• **Assignment**
Look through the data below, tally the lines where "Gran" occurs, and write the total alone.

Saved data entries
--- START ---

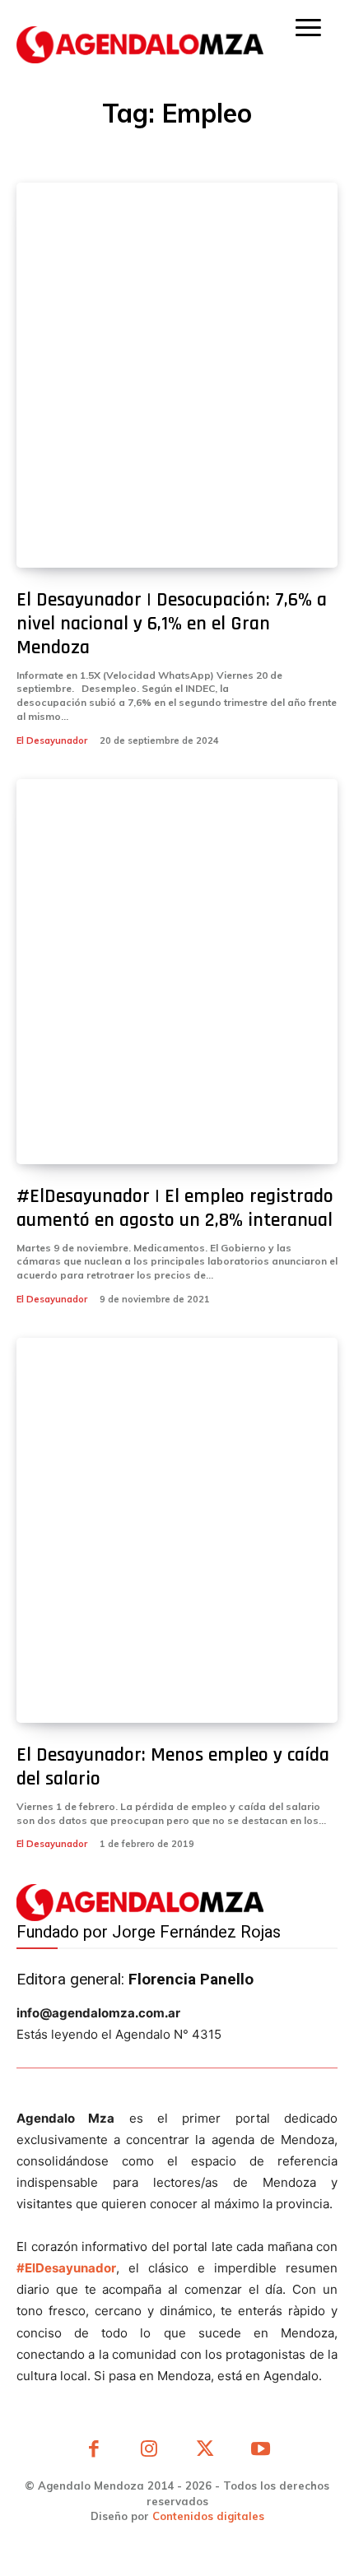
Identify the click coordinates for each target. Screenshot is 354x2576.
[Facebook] (94, 2451)
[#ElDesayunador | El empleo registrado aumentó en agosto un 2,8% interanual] (177, 971)
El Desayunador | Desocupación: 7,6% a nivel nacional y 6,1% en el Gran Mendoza (171, 623)
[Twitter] (205, 2451)
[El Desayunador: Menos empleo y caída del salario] (177, 1530)
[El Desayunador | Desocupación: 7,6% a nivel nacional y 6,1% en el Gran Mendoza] (177, 375)
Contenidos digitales (208, 2516)
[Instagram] (150, 2451)
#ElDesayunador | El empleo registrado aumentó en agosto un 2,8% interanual (174, 1208)
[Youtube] (261, 2451)
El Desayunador (51, 740)
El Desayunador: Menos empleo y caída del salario (172, 1767)
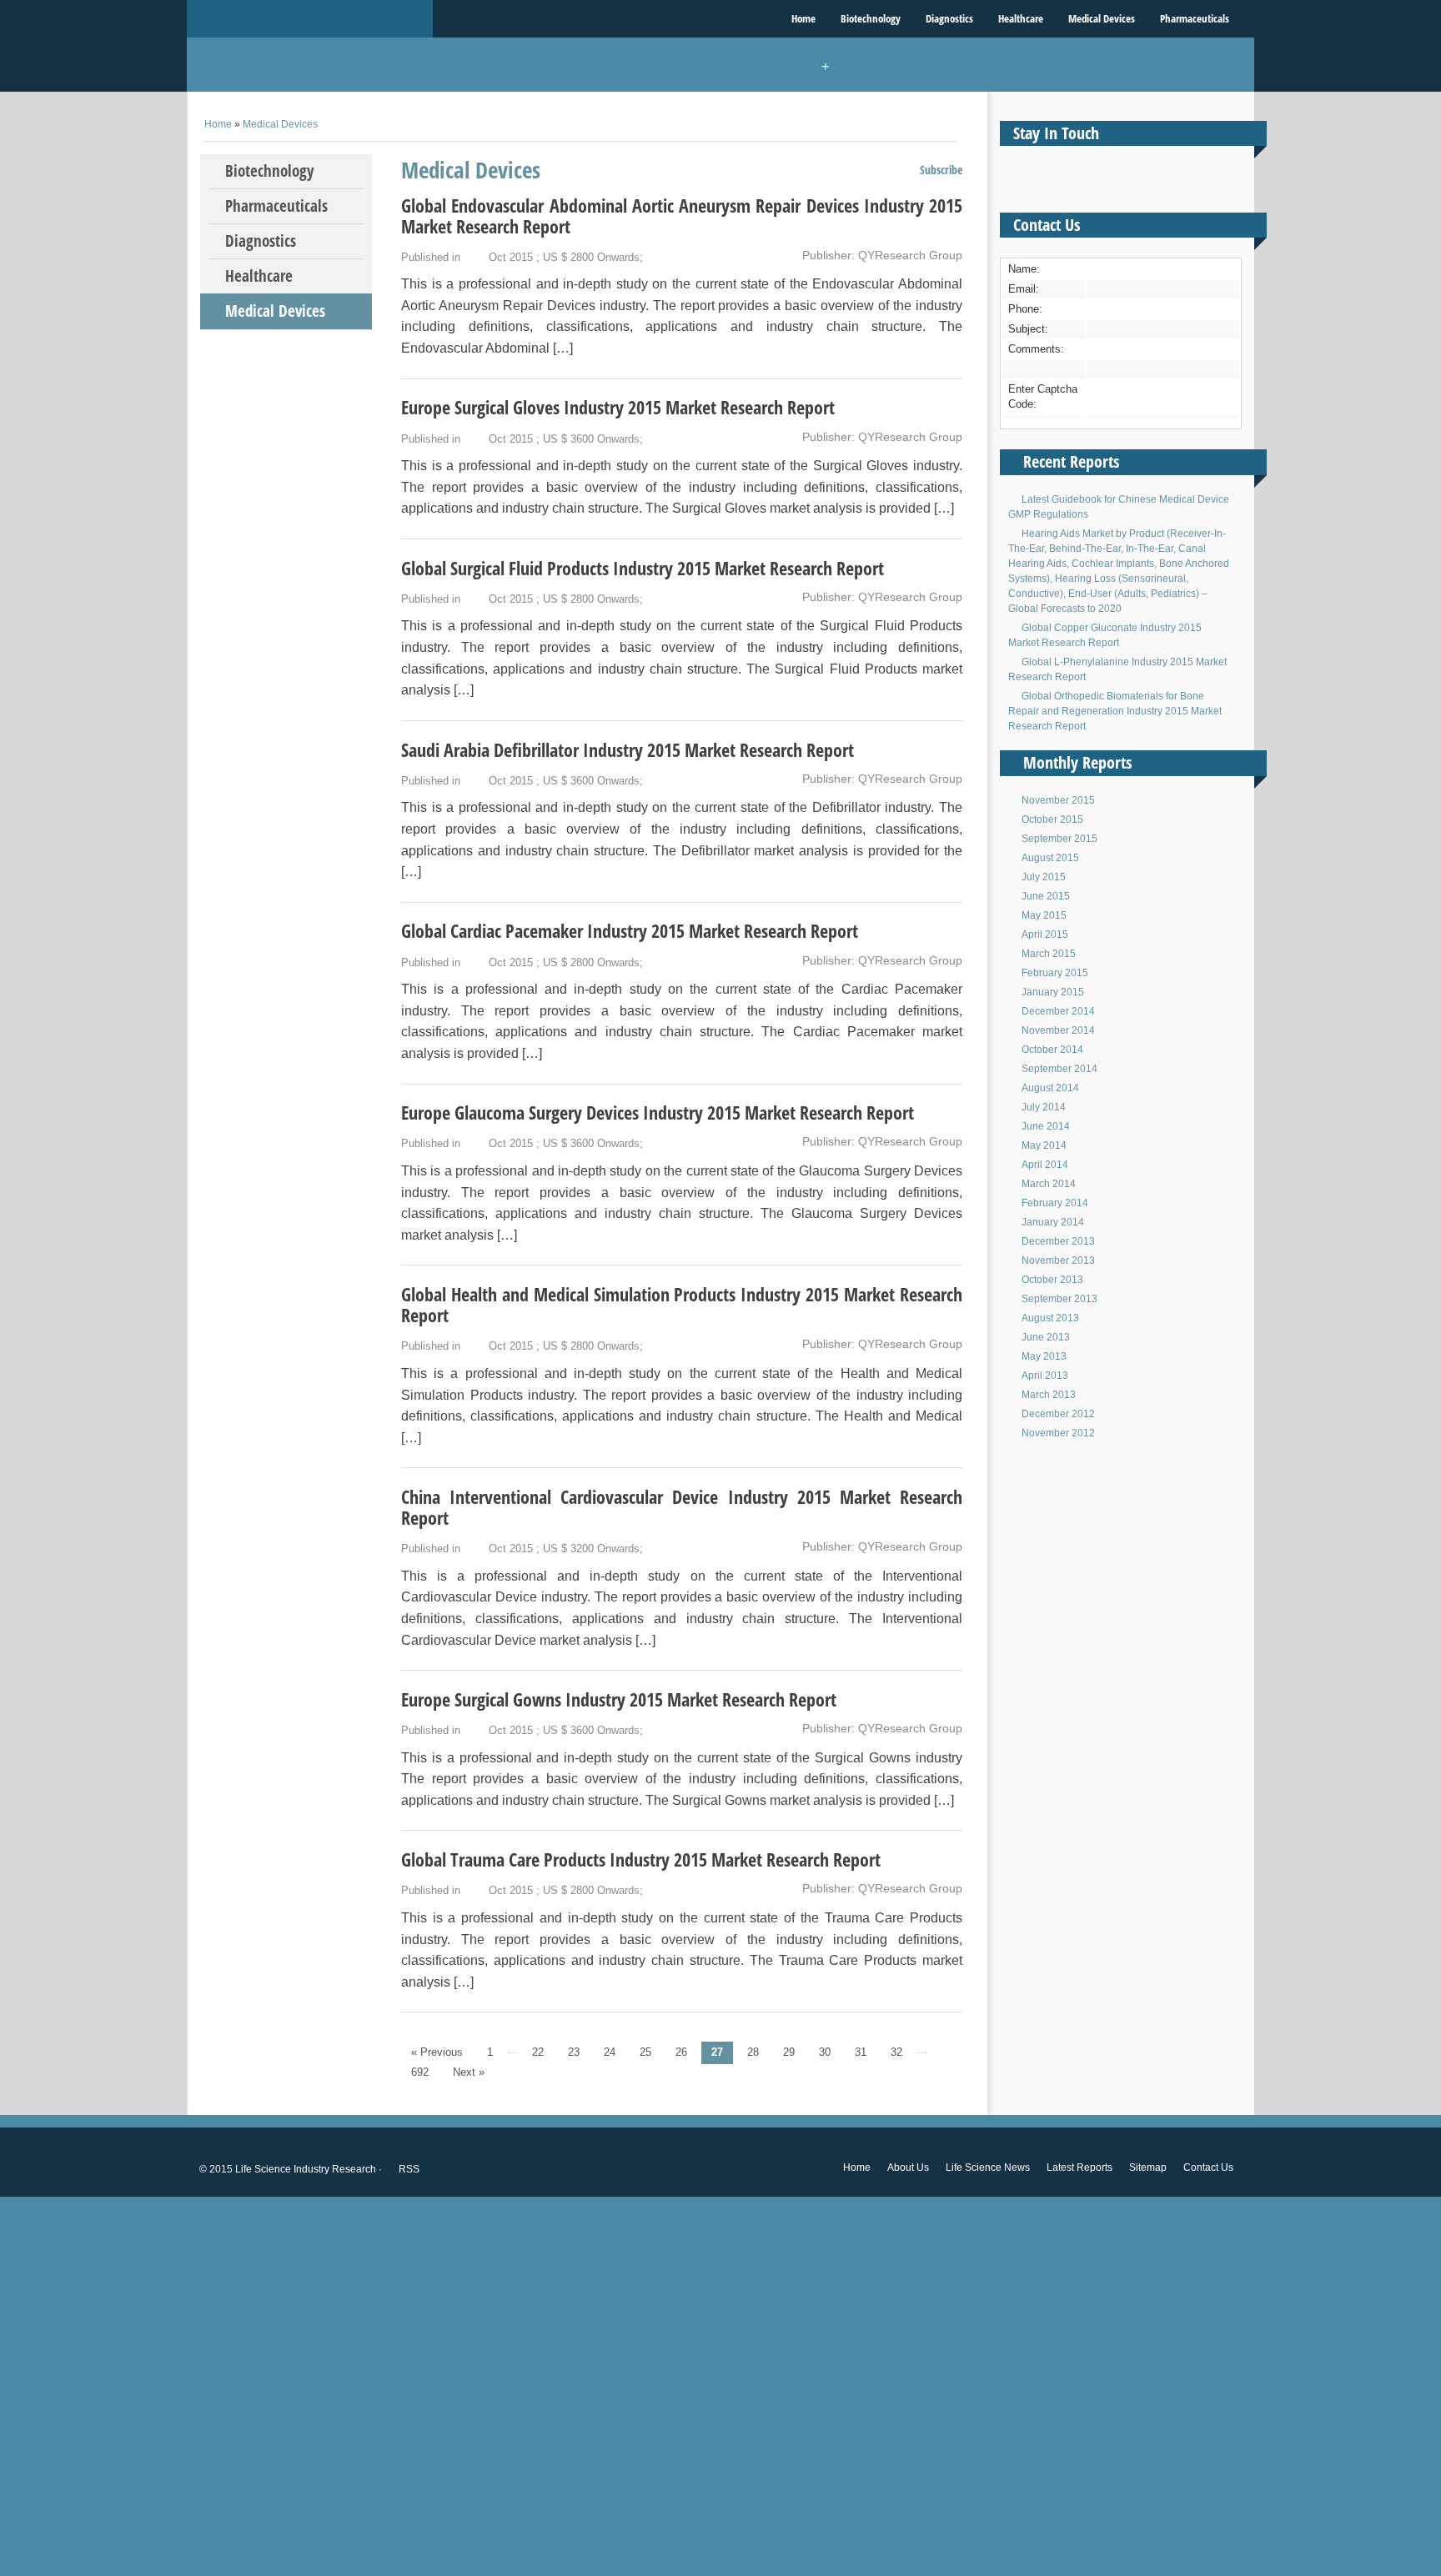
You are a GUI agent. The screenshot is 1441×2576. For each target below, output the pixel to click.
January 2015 (1053, 992)
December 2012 (1058, 1414)
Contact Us (1208, 2167)
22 (538, 2052)
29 (789, 2052)
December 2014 (1058, 1011)
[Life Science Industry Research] (310, 19)
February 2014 (1055, 1203)
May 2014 (1044, 1145)
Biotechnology (871, 18)
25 (645, 2052)
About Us (908, 2167)
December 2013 (1058, 1241)
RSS (407, 2169)
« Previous (437, 2052)
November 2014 (1058, 1030)
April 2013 (1045, 1375)
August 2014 (1050, 1088)
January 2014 (1053, 1222)
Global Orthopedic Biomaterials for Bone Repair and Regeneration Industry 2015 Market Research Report (1115, 711)
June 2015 (1046, 896)
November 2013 (1058, 1260)
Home (803, 18)
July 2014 (1044, 1107)
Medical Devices (1101, 18)
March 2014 (1049, 1184)
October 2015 (1052, 819)
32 (896, 2052)
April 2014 (1045, 1164)
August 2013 (1050, 1318)
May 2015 (1044, 915)
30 (825, 2052)
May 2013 (1044, 1356)
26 (681, 2052)
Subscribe (939, 170)
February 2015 (1055, 973)
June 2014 (1046, 1126)
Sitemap (1148, 2167)
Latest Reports (1079, 2167)
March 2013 (1049, 1395)
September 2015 (1059, 838)
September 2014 (1059, 1069)
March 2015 (1049, 954)
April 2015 (1045, 934)
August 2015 (1050, 858)
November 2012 (1058, 1433)
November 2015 (1058, 800)
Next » (469, 2072)
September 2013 (1059, 1299)
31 (860, 2052)
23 (574, 2052)
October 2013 (1052, 1279)
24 (609, 2052)
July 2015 (1044, 877)
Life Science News (988, 2167)
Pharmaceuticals (1194, 18)
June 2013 (1046, 1337)
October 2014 (1052, 1049)
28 (753, 2052)
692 (420, 2072)
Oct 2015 (511, 257)
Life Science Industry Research (305, 2169)
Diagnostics (949, 18)
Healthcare (1020, 18)
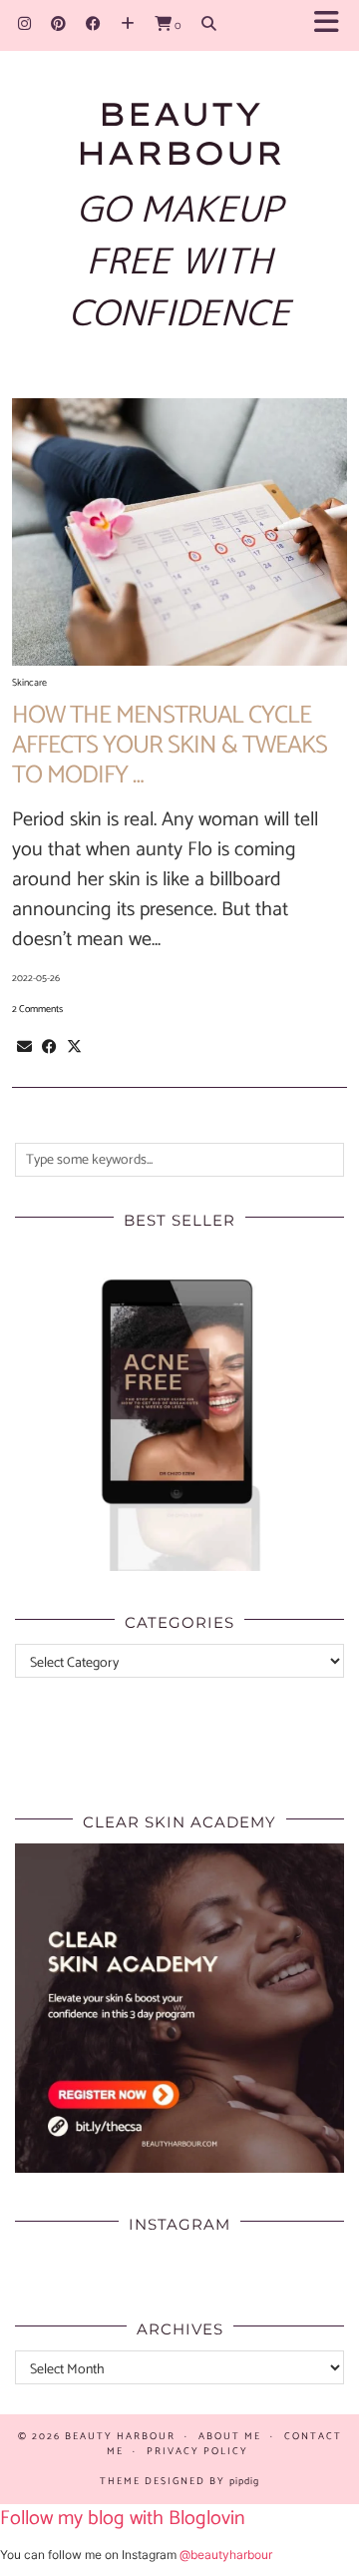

--- END ---

• **Output of the task**
2